▸ WHAT THIS TASK INVOLVES:
Repeat exactly the lines that begin at the one containing "Instruction: Click the" and end at the final line of the records; include no pictures and nothing else.

•••••

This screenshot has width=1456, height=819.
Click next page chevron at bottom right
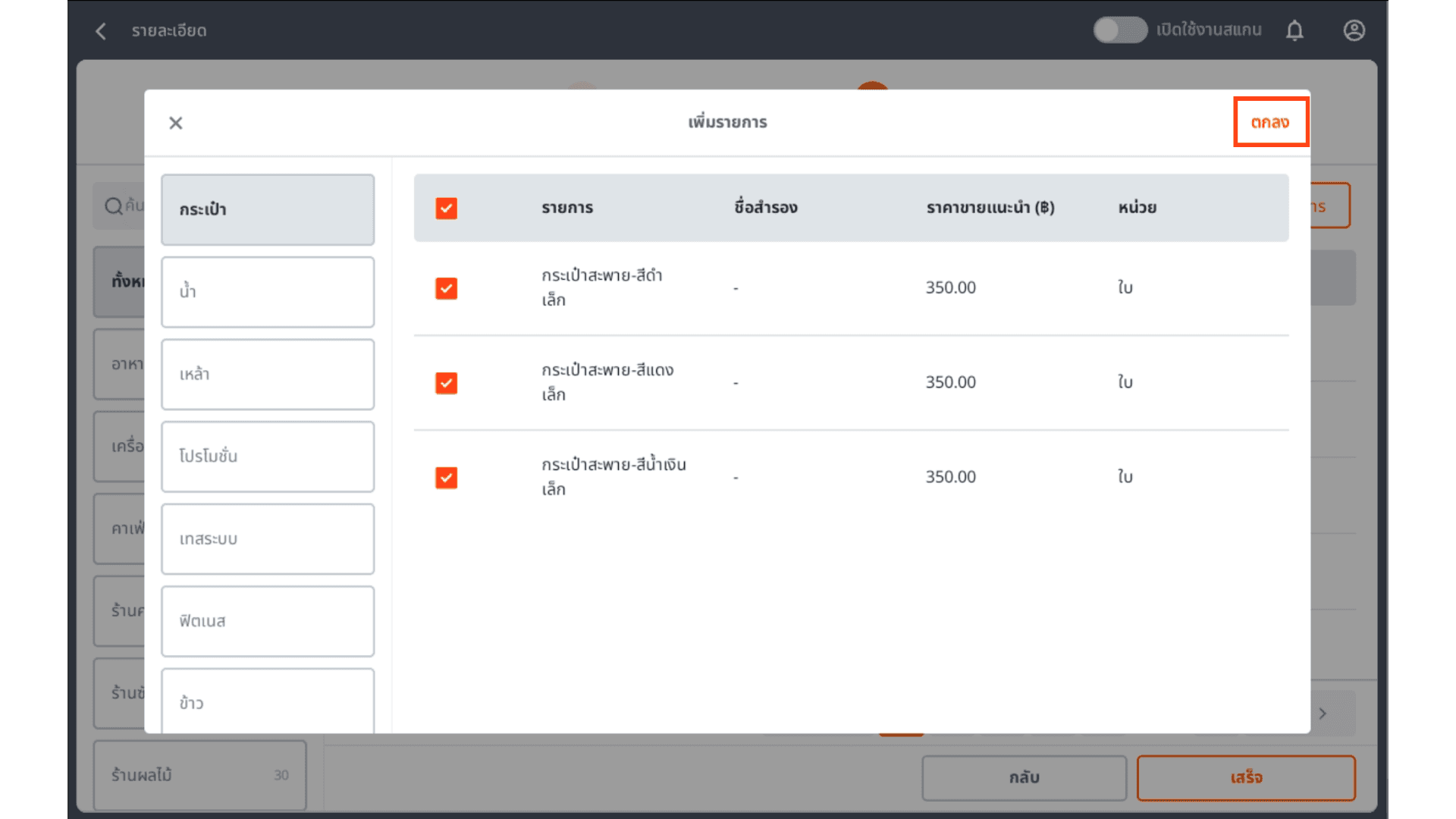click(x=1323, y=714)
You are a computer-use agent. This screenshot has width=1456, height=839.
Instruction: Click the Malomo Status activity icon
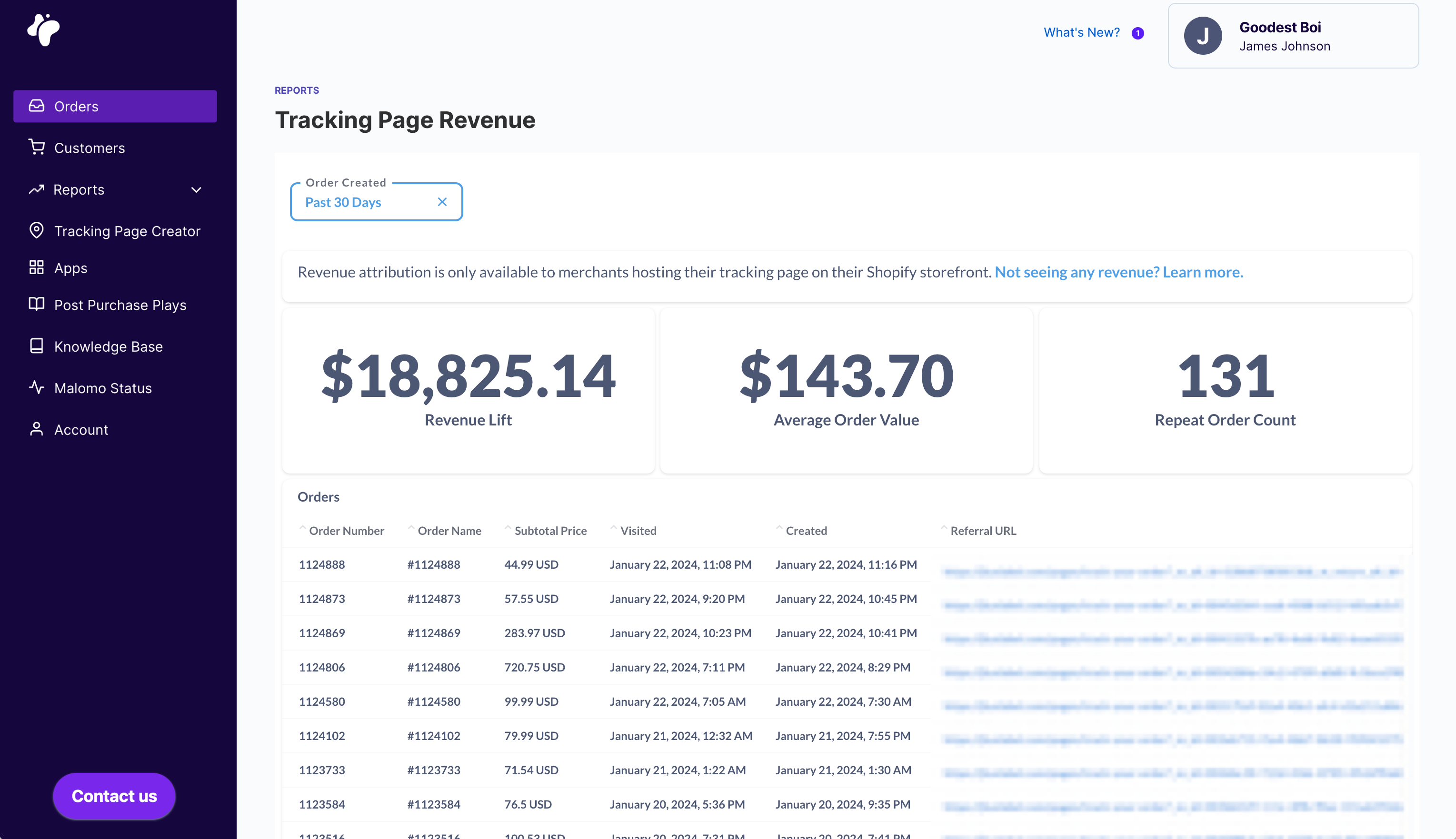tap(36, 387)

•••••

▸ OUTPUT OF THE EXERCISE:
Instruction: Click the Malomo Status activity icon
tap(36, 387)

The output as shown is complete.